How does the diode work?

How diode work, electron flow, impatt diodes, flow arrows, conventional current, electronic circuits, direction, voltage, radio, negative, called, semiconductor, positive, valve, function, receivers, temperature, behavior, materials, adjust, gunn

When we talk about electrical and electronic circuits, we use the old convention, called the conventional current flow (from positive to negative). To get rid of any idea of ​​thinking about “electrons,” we say “electricity flows from positive to negative.” We say this in order to track all electrical and electronic circuits using the arrows indicating the direction of the conventional current.

When we talk about ELECTRON-FLOW, we use NEGATIVE to positive. We keep the ELECTRON FLOW arrows in the component we are talking about (such as a radio valve or a transistor model) and do not put electronic flow arrows on the rest of the circuit.

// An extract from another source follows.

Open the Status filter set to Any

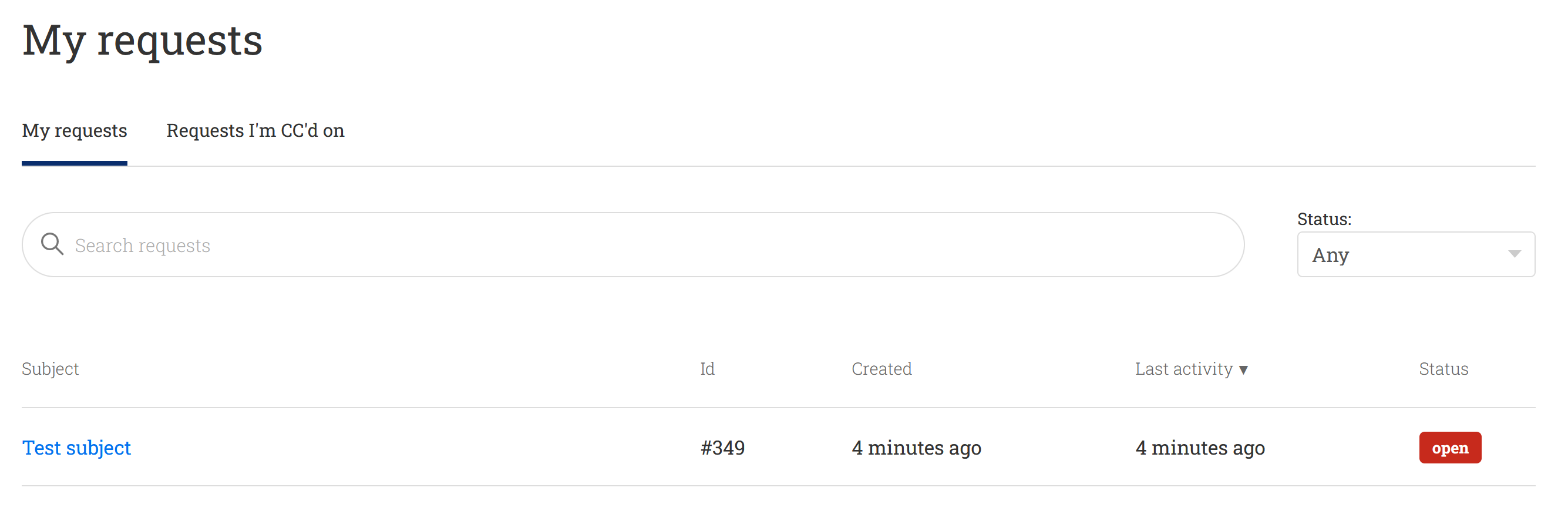pos(1415,254)

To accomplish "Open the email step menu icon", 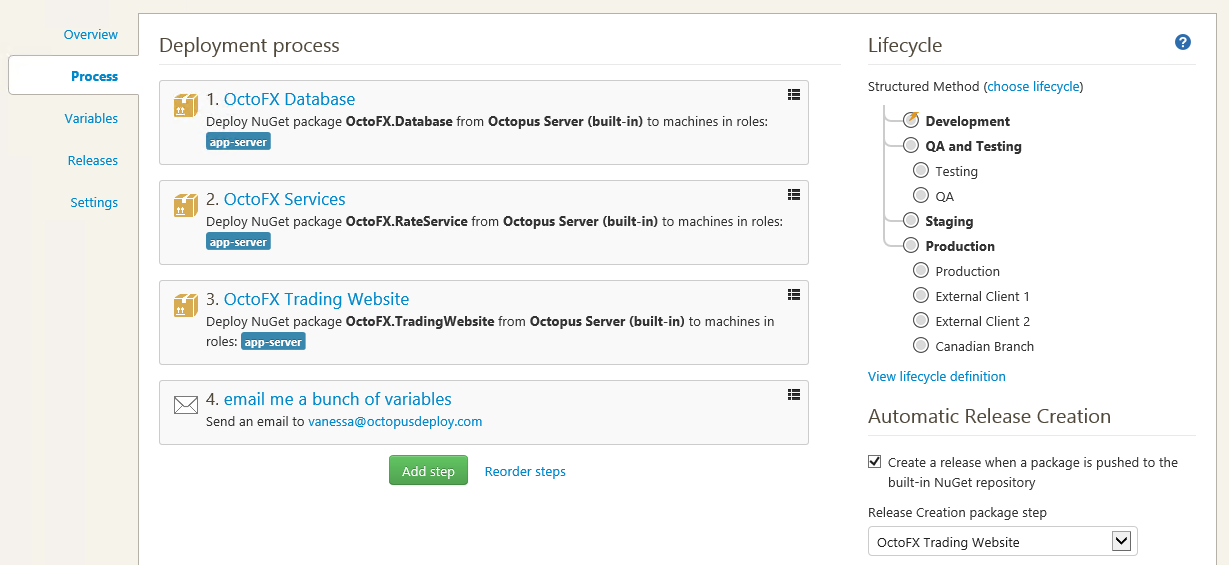I will pyautogui.click(x=794, y=394).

The most common function of a diode is to allow an electric current to pass in one direction (called the forward direction of the diode) by blocking it in the opposite direction (reverse direction). As such, the diode can be seen as an electronic version of a retention valve. This unidirectional behavior is called rectifying and is used to convert alternating current (AC) to direct current (DC). Forms of rectifiers, diodes can be used for such tasks as to extract the modulation from radio signals into radio receivers.

However, diodes may have more complicated behavior than this simple on / off action due to non-linear current voltages. Semiconductor diodes start driving electricity only if there is a certain threshold voltage or cutting voltage in the forward direction (a state in which the diode is considered to be tilted forward). The voltage drop on a biased front diode varies very little with the current and is a function of the temperature; this effect can be used as a temperature sensor or as a voltage reference.

The voltage characteristic of a semiconductor diode can be adapted by selecting semiconductor materials and doping impurities introduced into the materials during manufacture.

These techniques are used to create special purpose diodes that perform several different functions. For example, diodes are used to adjust the voltage (Zener diodes) to protect overvoltage circuits (avalanche diodes) in order to electronically adjust radio and TV receivers (varactor diodes) to generate radio frequency oscillations (tunnel diodes , diodes Gunn, IMPATT diodes), and to produce light (light emitting diodes). The tunnels, Gunn and IMPATT diodes have negative resistance, which is useful in microwave and switching circuits.